A few weeks ago, we published a new type of Gartner content called an “Emergence Cycle.” With “Emergence Cycle” research we are searching for emerging technologies still in the labs or very recently released. We choose those we believe could have a significant impact on the future of an emerging technology space. You can think of an Emergence Cycle as pre-Hype Cycle (another type of Gartner research). The two we have recently published address artificial intelligence natural language processing technologies and trends.
In conducting the research, we start with “big data” such as patent submissions, venture capital investments and academic papers. Then, we run machine learning algorithms against the data to identify groupings and possible patterns. After that, analysts examine the results searching for early signals that represent important but newly emerging technologies or trends. We specifically assess the early signals for impact potential and growth potential.
Below is a look at the graphic from our recently published NLP Emergence Cycle with a focus on intelligent applications and augmented text analytics (available to subscribing Gartner clients). Most of these are trends in the adoption of NLP vs. advancements in core NLP tech (such as transformer-based models, etc.).
Here is the NLP Emergence Cycle for Intelligent Applications and Text Analytics (click to enlarge).
So, let’s take a look at a couple of the emerging technologies that I find the most interesting.
Disease Digital Twins
A patient disease digital twin is a digital representation of an individual patient’s disease for diagnosis and treatment simulation. To digitally model the patient’s condition, medical professionals combine a patient’s data with relevant disease data (distilled from other patients, medical journals and other sources). Medical professionals can then use the patient’s disease digital twin for a more accurate diagnosis and more effective treatment. For example, using a robust disease digital twin, medical professionals can computationally simulate the effectiveness of thousands of pharmaceutical therapies to choose a drug that is more likely to deliver patient results.
Building disease digital twins is an AI big data problem. And so natural language processing (NLP) is needed to process large amounts of unstructured text-based patient and disease information to create, analyze and improve the digital twin.
Disease digital twins can transform patient care. But it also could substantially impact the overall evolution of digital twin technology. It could expand digital twin adoption beyond a tool for physical asset modeling to “softer” problem sets involving biological systems and human behaviors.
Full analysis done by Anthony Bradley
Synthetic Advertising
Synthetic advertising (SA) is advertising developed and scripted by AI systems and algorithms often targeted at a very defined group of consumers. Applying NLG and ML to data collected/analyzed at a massive scale (including geolocation intelligence) is the power behind SA.
SA delivers micro-segmentation at great scale and at real-time speed which is highly disruptive. This raises personalization to an entirely new level. Essentially, companies could, through automation, pull marketing programs and advertising together tailored specifically for an individual customer while they are in the moment. Of course there are technological, societal and governmental hurdles to mass adoption such as privacy concerns, shopper acceptance and rapid model training and updating.

[Saved data entries]

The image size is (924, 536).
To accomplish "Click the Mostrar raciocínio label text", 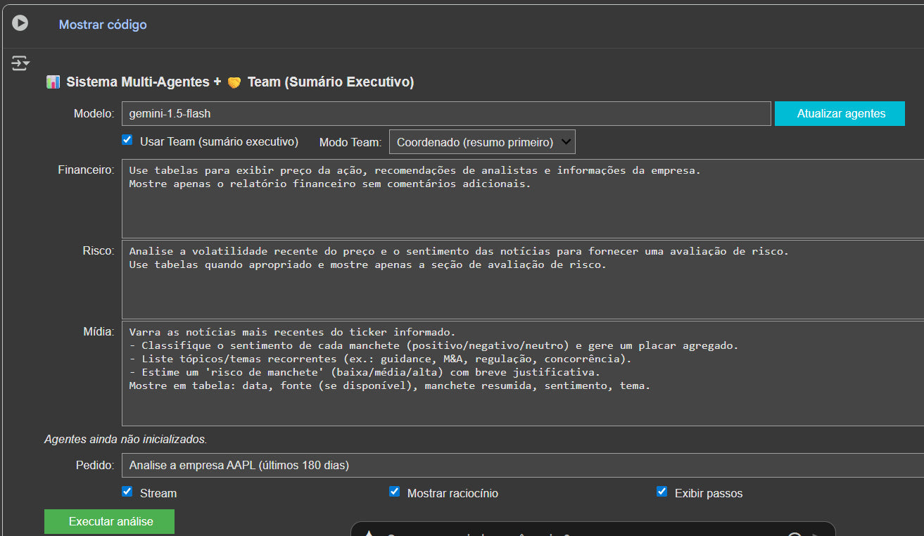I will [452, 493].
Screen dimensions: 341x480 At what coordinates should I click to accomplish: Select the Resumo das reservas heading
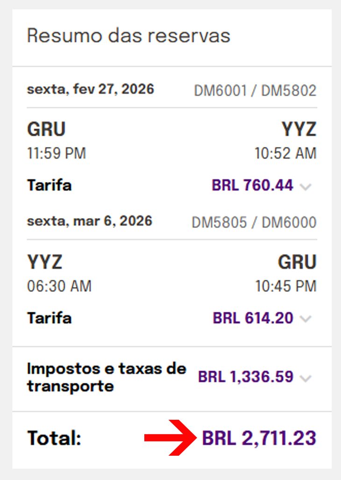tap(128, 35)
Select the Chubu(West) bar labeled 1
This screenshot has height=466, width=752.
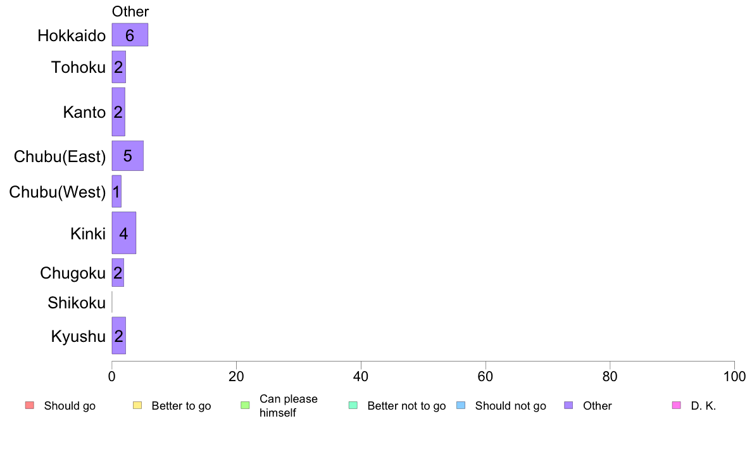tap(116, 191)
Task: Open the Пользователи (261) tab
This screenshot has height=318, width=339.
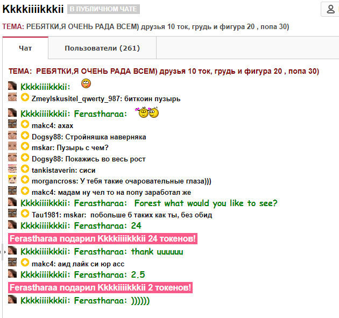Action: pos(102,48)
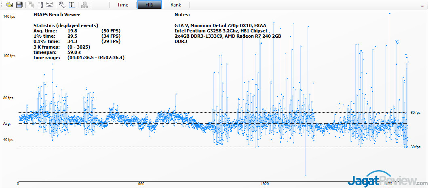Copy the chart with the copy icon
Viewport: 428px width, 188px height.
(31, 5)
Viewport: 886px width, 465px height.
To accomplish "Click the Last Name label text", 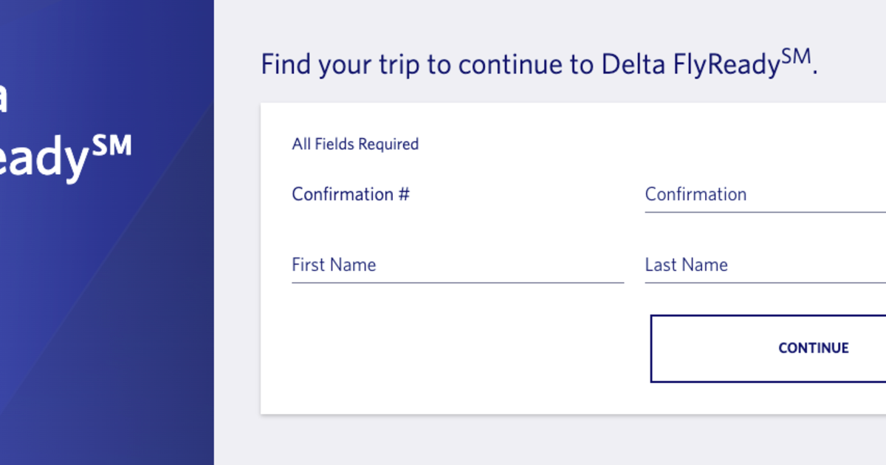I will pos(687,264).
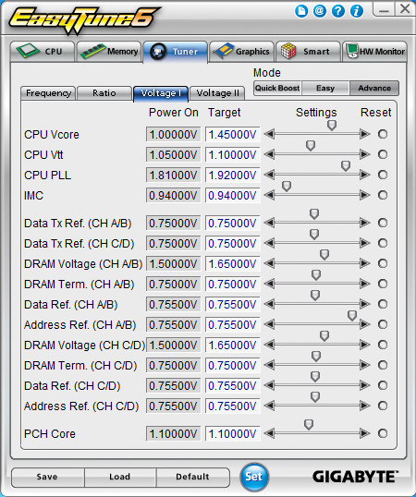
Task: Select the reset radio for PCH Core
Action: [383, 433]
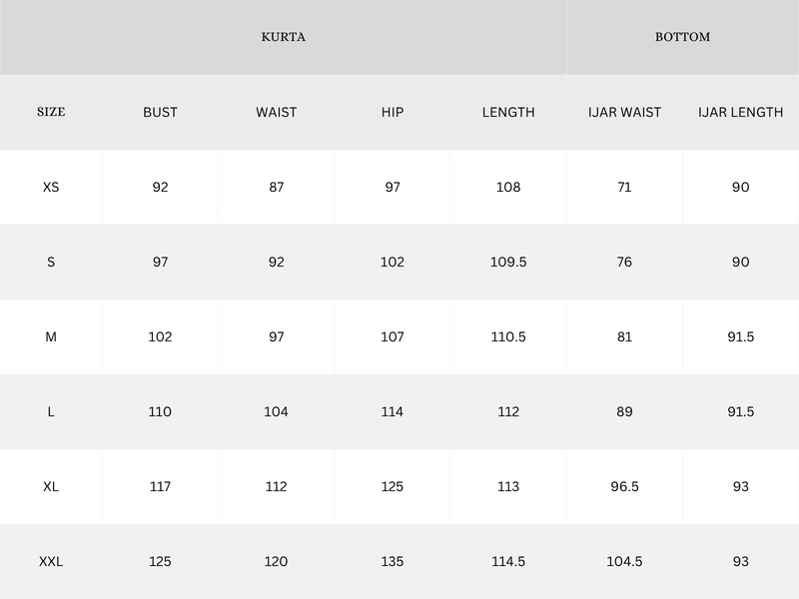
Task: Click the BOTTOM group header
Action: point(682,37)
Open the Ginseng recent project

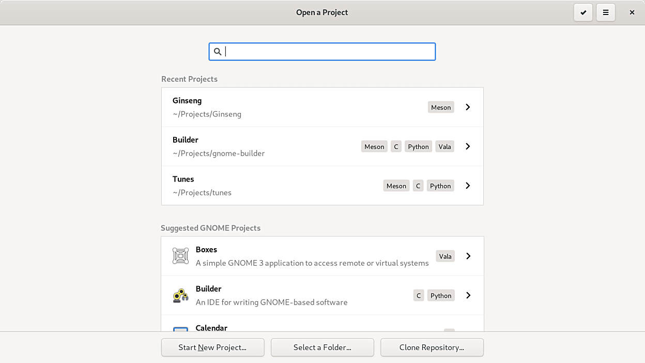(x=289, y=107)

[EXERCISE DIRECTIONS]:
Could you pick up the piece on Gartner's NLP Emergence Cycle after its final sentence and keep writing it?

[RESPONSE BOX]:
However, companies recently have escalated their focus on developing more targeted digital advertising messages (especially in the post-COVID-19 environment). Combining this focus with the trend towards operational efficiency and shorter marketing creation times is driving growing interest in this technology. There are some early programmatic advertising products in the market, like TAPTAP. And recent jumps in patents around automatic/synthesized construction of digital advertising indicate this emerging technology is ramping up quickly. We expect to see significant movement in this space by 2023 or 2024.
Full analysis done by Annette Jump
NLP for Attack Prediction and Detection
The use of NLP is emerging to enhance information security attack detection and prediction. NLP for preprocessing of security breaches is a technology improvement over traditional techniques. Traditional detection techniques largely use static signatures and policy-oriented evaluations for detection of attacks or attacker discussions/interactions. One area of NLP emergence involves automatic tagging of scanned content for threatening language or for security categorization.
NLP is used to scan content on the web (including the dark web) to identify threatening language for detection, categorization and attribution to specific threat actors and threat actor groups. This represents a substantial leap in gathering actionable threat intelligence. NLP enriches detection and classifications to more quickly refine predictive scoring and categorization of collected, stored or transmitted content. Uses of this NLP-based technology include:
- threat actor forum monitoring,
- threat intelligence refinement, and
- threat actor correlation and insider threat monitoring.
Some providers of security solutions are beginning to include NLP for attack prediction and detection in their offerings. However, we don’t expect it to approach mainstream until 2024 or beyond.
Full analysis done by Lawrence Pingree
We are very excited to offer this new kind of emerging tech and trends content. Over the next 12 months, we plan to produce a dozen or more Emergence Cycles covering a variety of emerging technology domains.
I realize this blog post is only a small portion of the research but I’m very interested to know what you think of this line of research. So I am hoping you now have a flavor of it.
Be safe, be healthy.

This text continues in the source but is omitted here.